In New York City, they go to CBGB's, and the manager takes a listen, then tells them to go to Mexico to play at a wedding, and to change their music, that Americans like rock music. So the band goes on the road to drive from New York to Mexico, playing bar gigs along the way, and learning to adapt to the U.S. and local tastes. When they encounter a rough biker crowd at one bar, they switch to playing "Born to Be Wild" to win them over. At a bar on the Mexican border, they play "Tequila" to please the Mexican audience. They add rockabilly riffs to their music, blending in with their retro 1950s hairstyles.
It's a quirky and unusual movie, and the director Jim Jarmusch has a cameo as a car salesman from whom they buy the limousine, and Jarmusch's films seem like a clear influence on how Kaurismäki sees America, like with his 1980s films Down by Law and Stranger Than Paradise. The film has title cards marking the days and locations of the band's road trip, and at one point, they get arrested for a minor crime, and spend five days in jail, and the sequence is a montage of them in the jail cell banging beer cans and making music with them, with "third day" and "fifth day" punctuating in-between, until the cops just let them go, likely just to get rid of them.

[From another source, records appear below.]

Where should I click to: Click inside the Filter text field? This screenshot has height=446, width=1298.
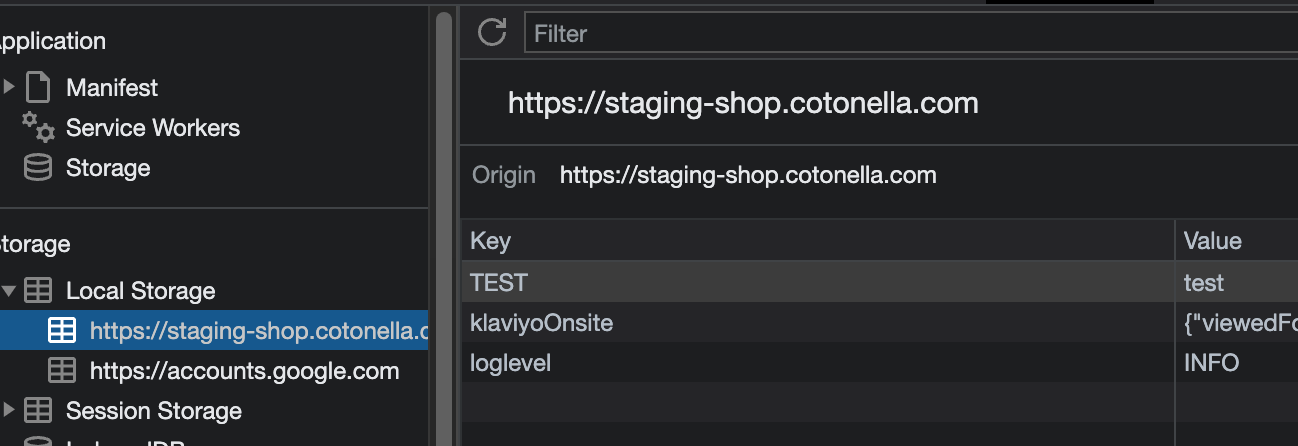pyautogui.click(x=900, y=33)
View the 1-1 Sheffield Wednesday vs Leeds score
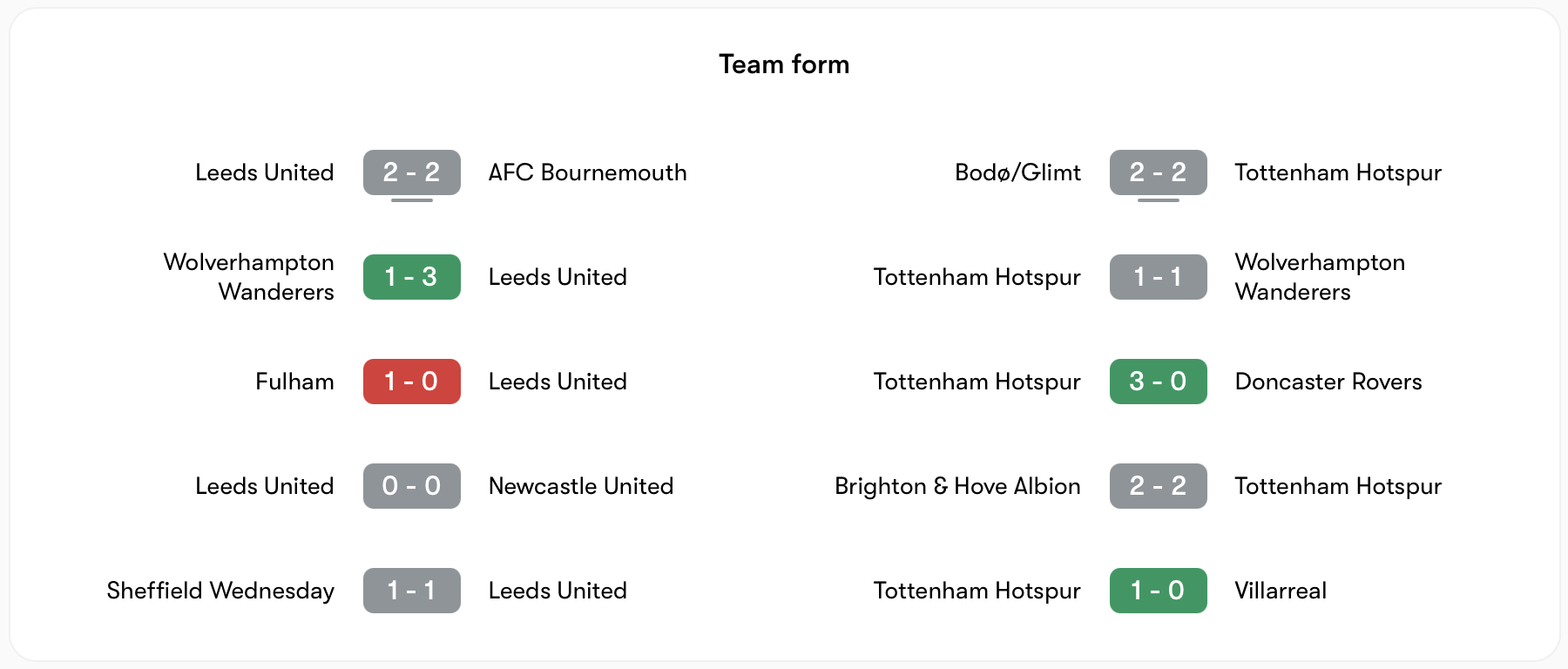 411,591
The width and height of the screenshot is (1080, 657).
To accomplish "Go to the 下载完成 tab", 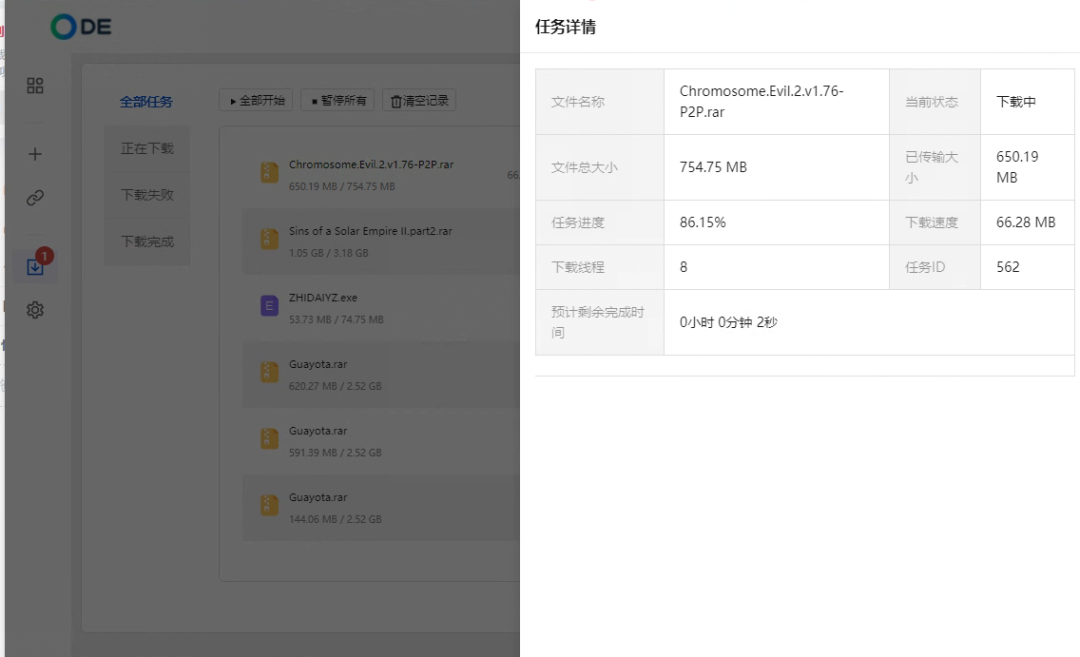I will [147, 241].
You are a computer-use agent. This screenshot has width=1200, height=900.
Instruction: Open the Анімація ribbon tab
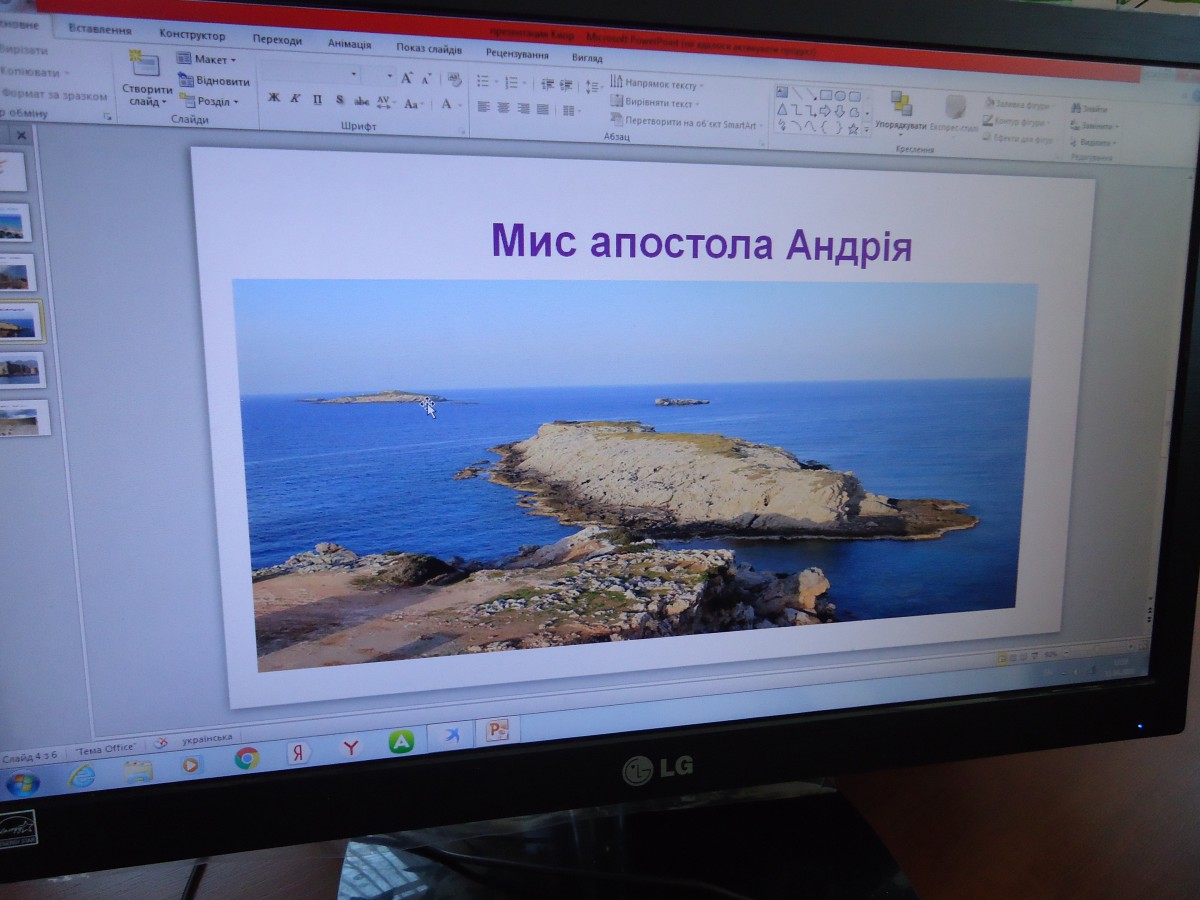(349, 44)
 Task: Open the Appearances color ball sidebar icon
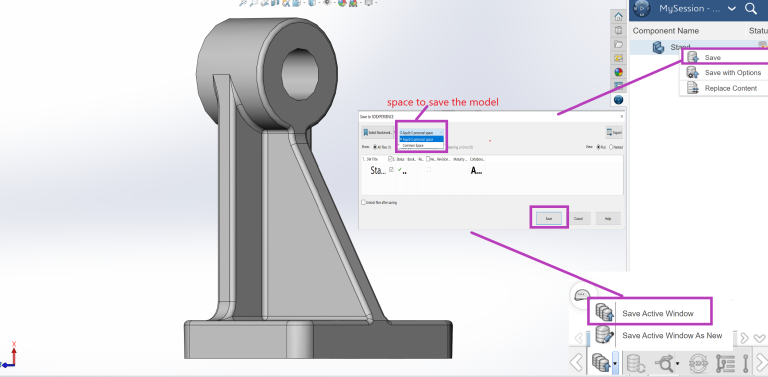coord(619,72)
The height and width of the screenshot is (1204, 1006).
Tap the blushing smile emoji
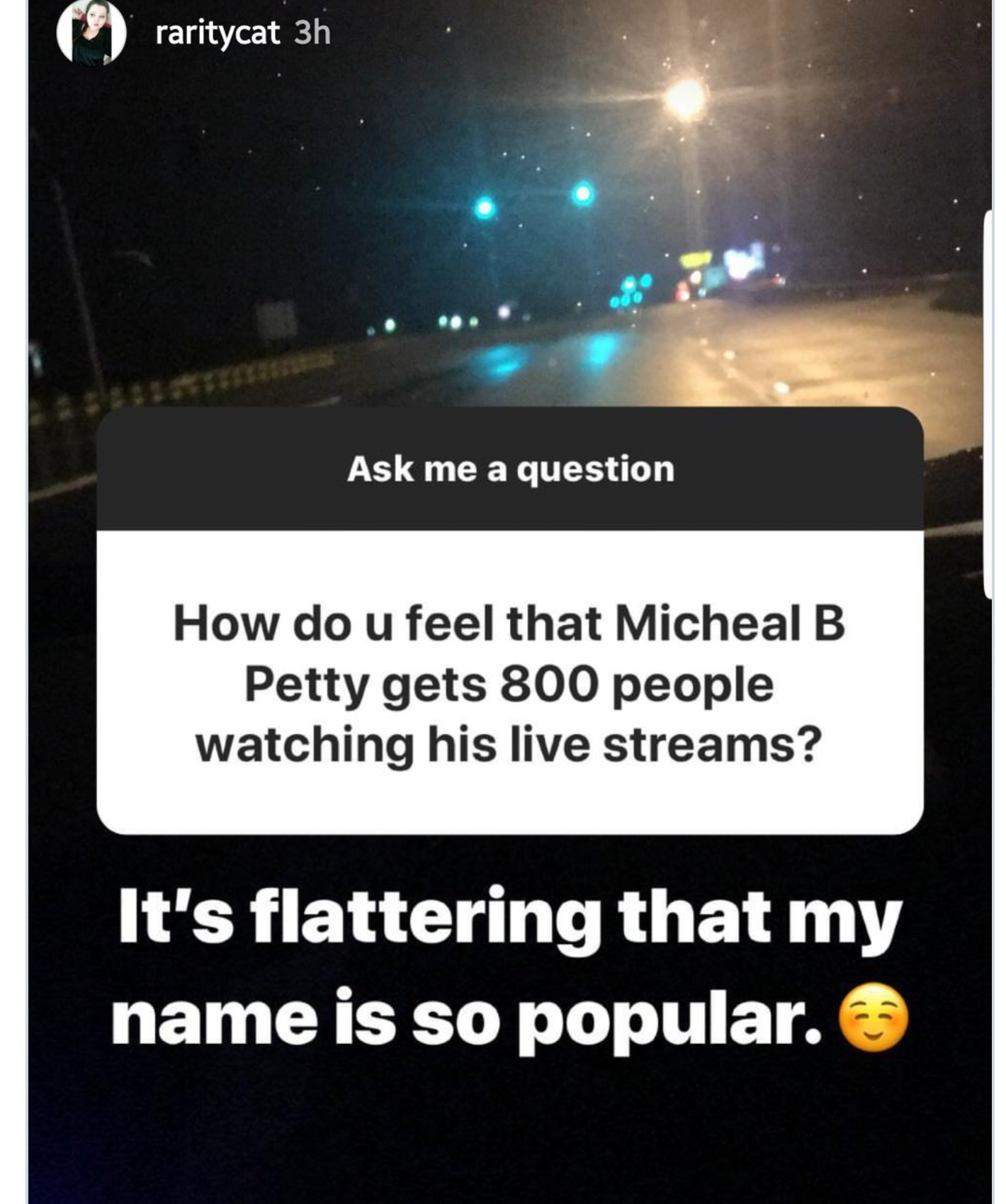[x=874, y=1017]
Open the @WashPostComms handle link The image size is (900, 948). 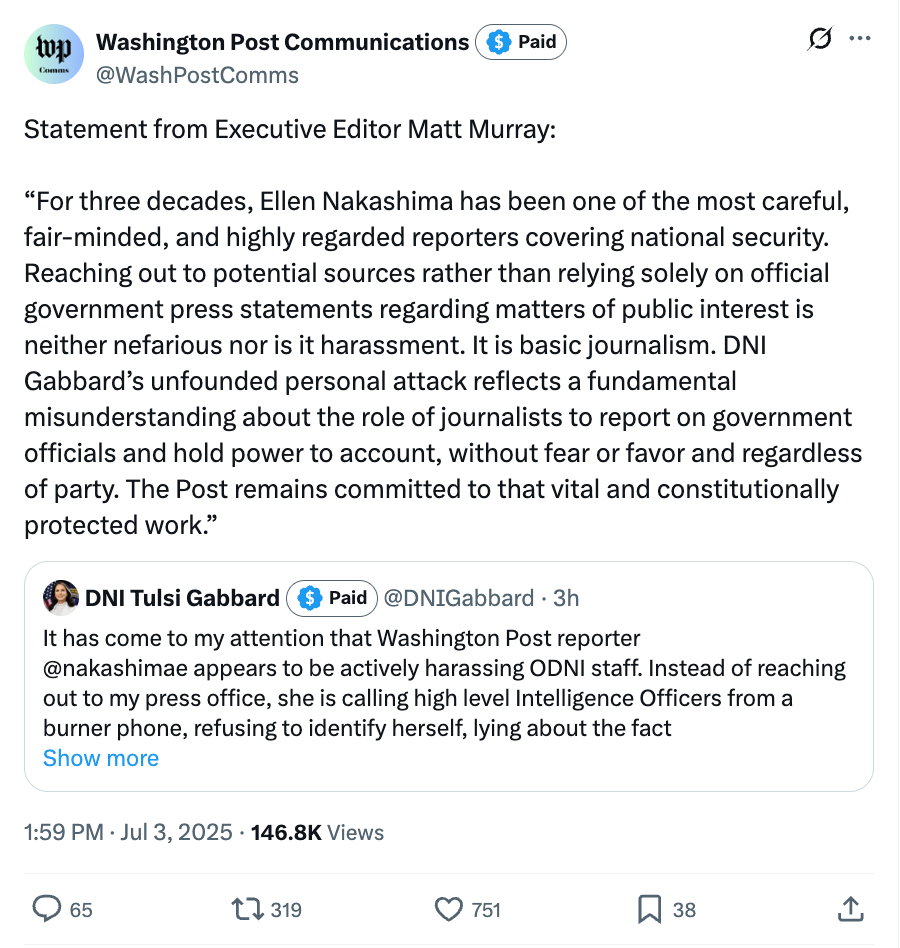[x=197, y=75]
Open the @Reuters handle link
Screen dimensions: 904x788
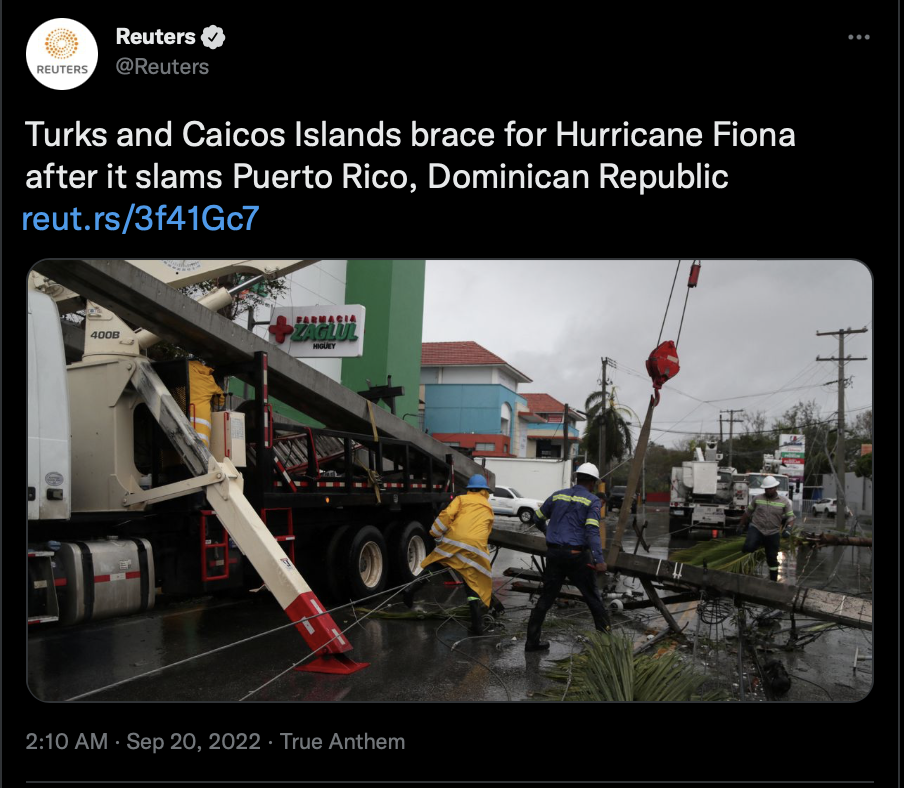(x=162, y=67)
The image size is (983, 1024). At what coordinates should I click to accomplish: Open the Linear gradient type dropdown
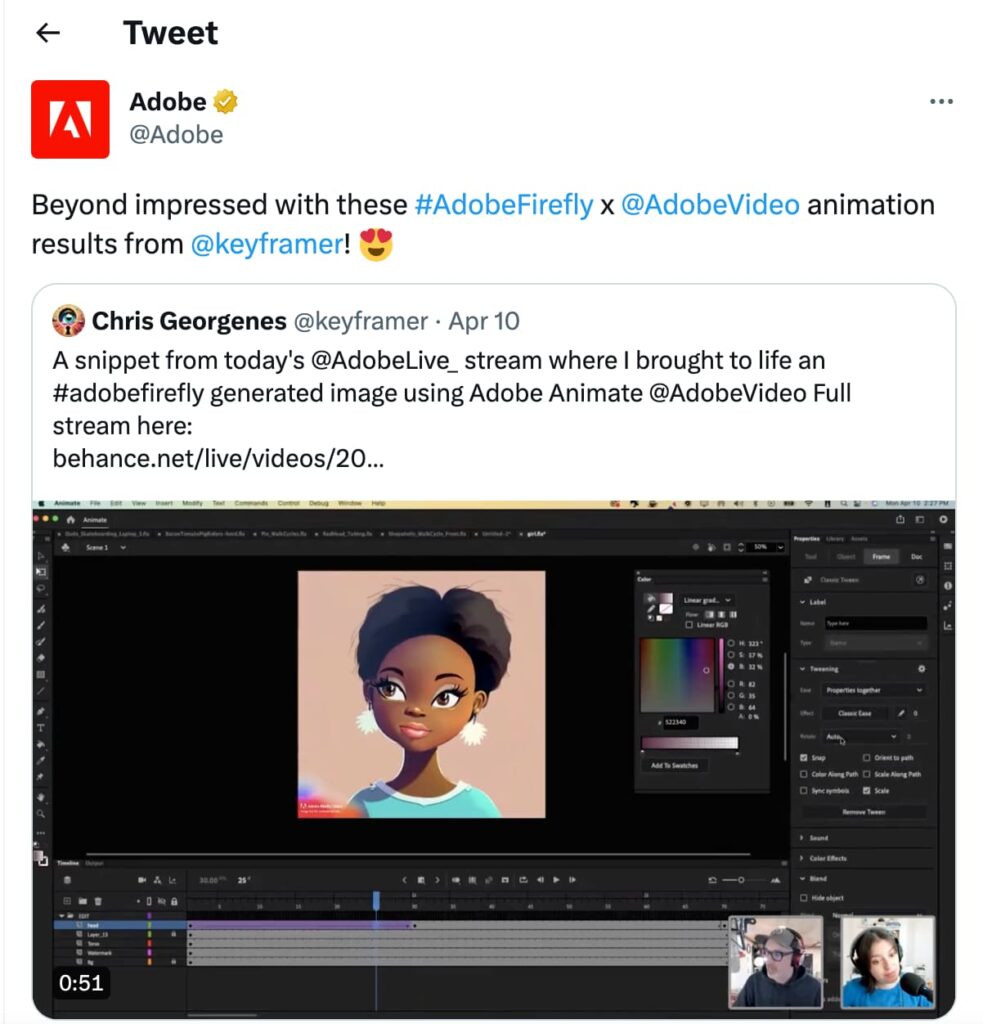click(708, 600)
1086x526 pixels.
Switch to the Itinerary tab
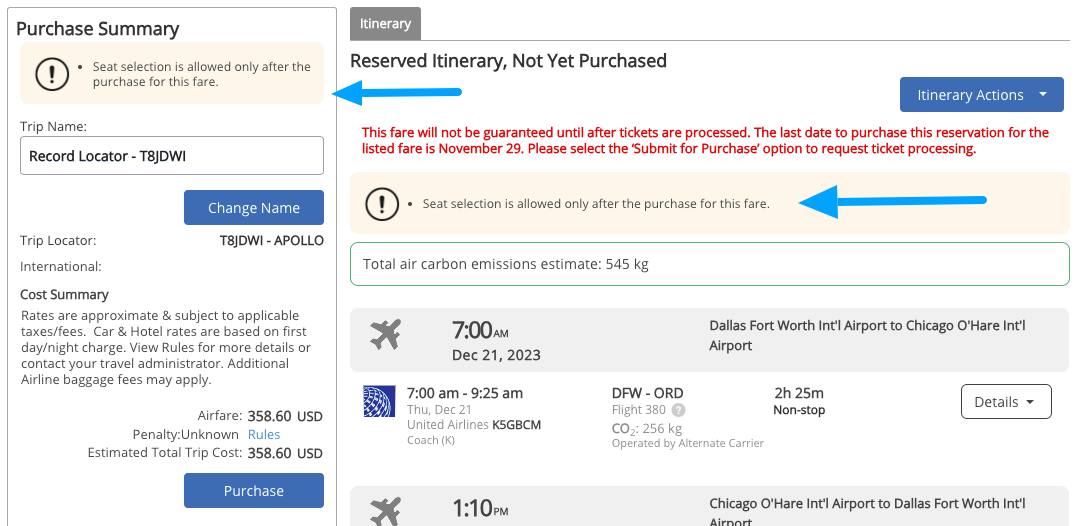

I've seen a couple of Kaurismäki's films, like Le Havre (2011) and Fallen Leaves (2023). He's a really interesting and funny filmmaker, with a deadpan sense of humor, finding humor in mundane yet offbeat moments. I had heard of this film from the podcast Critically Acclaimed Network, where the hosts, William Bibbiani and Witney Seibold, who are film critics, did an episode listing their Top Ten lists of favorite road trip movies, and one of them included Leningrad Cowboys Go America, and it sounded weird and funny and interesting to me. This stood out as a droll and standout film of the late 1980s, which got a sequel in 1994, Leningrad Cowboys Meet Moses. I'm glad that I checked out this odd film.